Observability

January 06, 2017

7 Minute Read

Metadata Correlation: The Magic Behind the Math

By Maxime Petazzoni

It’s no secret anymore: metrics are one of the most powerful tools an engineering team can have at its disposal when building modern, distributed applications. From observability to monitoring and from insights to alerting, historical trends and forecasting, metrics and timeseries data have the potential to deliver immense value across a wide gamut of engineering, operational and business questions.

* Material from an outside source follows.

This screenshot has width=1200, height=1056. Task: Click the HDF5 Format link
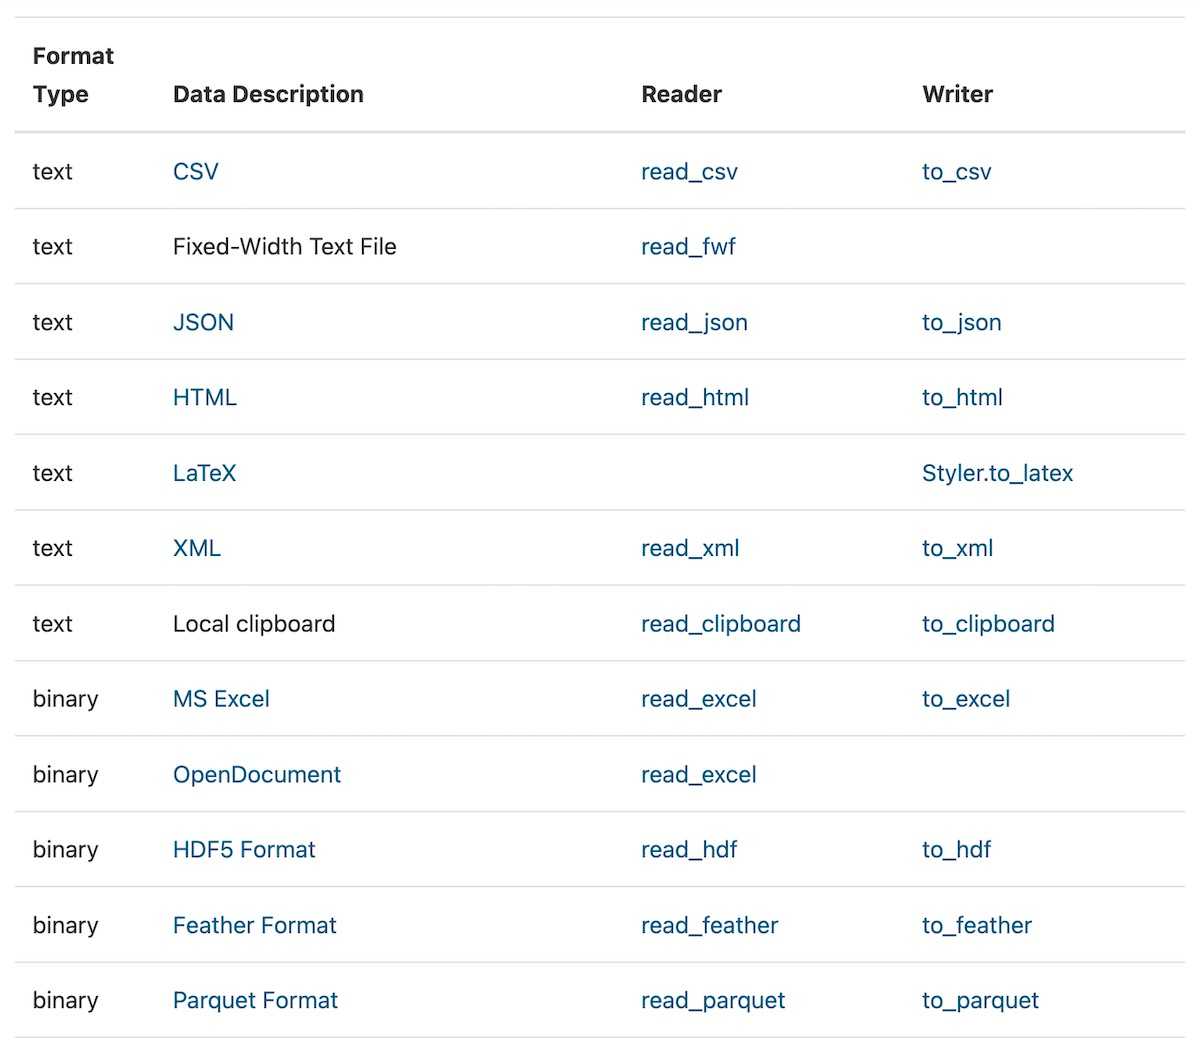point(244,849)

From the very beginning at SignalFx, we understood that monitoring had become an analytics problem. A new generation of monitoring system was needed to unlock this potential. Whatever shape that system took, we also knew that metadata had to be a first-class citizen.

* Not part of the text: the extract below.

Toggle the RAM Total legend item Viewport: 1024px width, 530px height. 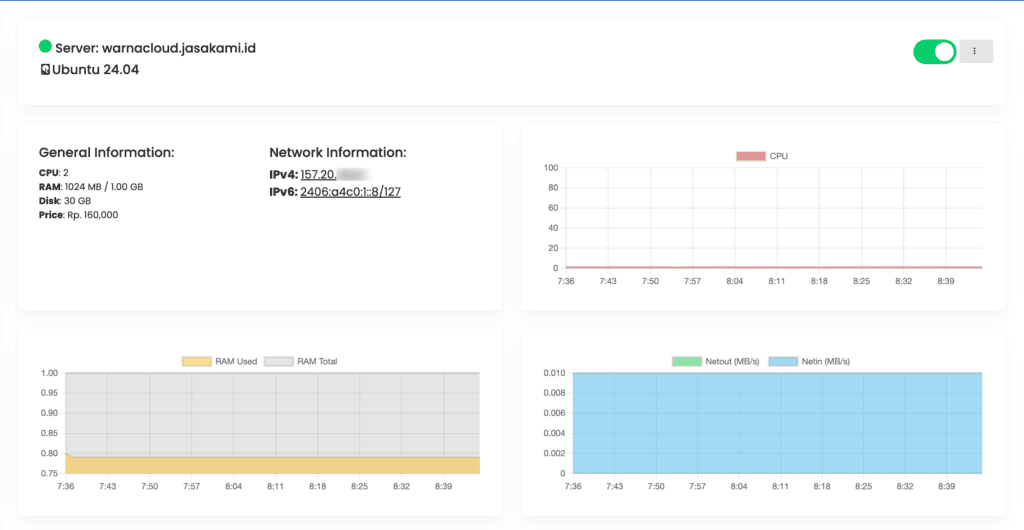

We set off to build the real-time streaming analytics platform for monitoring: a system capable of processing the largest amounts of data in real-time with metadata deeply integrated within its data store and streaming analytics service and leveraging this metadata to answer the most complex of questions from any member of the organization.

In this blog post, I dive into how our metadata model works and how our SignalFlow real-time analytics engine can use that metadata to correlate timeseries with each other when combining multiple plots or timeseries together via an algebraic formula.

Multi-Dimensional Metrics and Metadata

In line with the Metrics 2.0 guidelines, the identity of timeseries in SignalFx is defined by a metric name and a set of dimensions:

sf_metric: requests
endpoint: signalflow/execute
method: post
host: server-1

In SignalFx, the timeseries described above, the "requests" metric and each of those dimension key/value pairs is a distinct metadata object. Each of them can be accessed through our API. But more importantly, each of them supports additional, user-defined properties. Our metadata database automatically and transparently propagates those properties from the metric and dimension objects onto the timeseries, enhancing the timeseries object with all this additional information, making it visible to the SignalFlow analytics engine.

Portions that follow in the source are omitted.